Asthma patients react even to low concentrations of some allergens with severe inflammation of the bronchi. This is also accompanied by increased mucus production, which makes breathing even more difficult, the researchers said.
A central role here is played by cells of the innate immune system, which were only discovered a few years ago and are called Innate Lymphoid Cells (ILC). They perform an important protective function in the lungs by regenerating damaged mucous membranes. For this purpose, they produce inflammatory messengers from the group of cytokines, which stimulate the division of the mucosal cells and promote mucus production.
This mechanism is normally very useful: It allows the body to quickly repair damage caused by pathogens or harmful substances. The mucus then transports the pathogens out of the bronchial tubes and protects the respiratory tract against re-infection.
"With asthma, however, the inflammatory reaction is much stronger and longer than normal. The consequences are extreme breathing difficulties, which can even be life-threatening," said study researcher Christoph Wilhelm from the University of Bonn in Germany.
The ILCs multiply rapidly during this process and produce large amounts of proinflammatory cytokines. Scientists hope that if their division could be slowed down, it may be possible to bring the excessive reaction under control. In fact, the results now published point in exactly this direction.
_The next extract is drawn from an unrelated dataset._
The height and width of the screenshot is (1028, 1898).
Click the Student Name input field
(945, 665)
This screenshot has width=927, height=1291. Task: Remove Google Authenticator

"We have investigated which metabolic processes are active in the ILCs when they switch to reproduction mode. Then we tried to block these metabolic pathways and thereby reduce the speed at which the cells divide," explained said study researcher Fotios Karagiannis.
Some metabolic pathways were in fact significantly more active in dividing ILCs. They primarily ensure that the cells are supplied with energy and with the building blocks they require for reproduction. The latter include, for example, fatty acids that are needed to make the cell membrane. This forms a thin skin with which cells separate themselves from their surroundings.
"Activated ILCs, therefore, absorb fatty acids from their environment and store them in their interior in small droplets for a short time, before they utilise them for energy or building membranes," explained Karagiannis.
But what happens if cells are forced to use these fatty acids elsewhere? To answer this question, the researchers put asthmatic mice on a diet that contained mainly fats, but hardly any carbohydrates or proteins.
With this diet, also known as a ketogenic diet, the cell metabolism changes: The cells now get the energy they need from burning fat. However, this means that they lack fatty acids, which they need for the formation of new membranes during cell division."
As a consequence, the division activity of the ILCs in the rodents fed a special diet decreased - dramatically: Normally, contact with allergens increases the number of ILCs in the bronchi fourfold," said Wilhelm. "In our experimental animals, however, it remained almost unchanged. Both mucus production and other asthma symptoms decreased accordingly," Wilhelm added.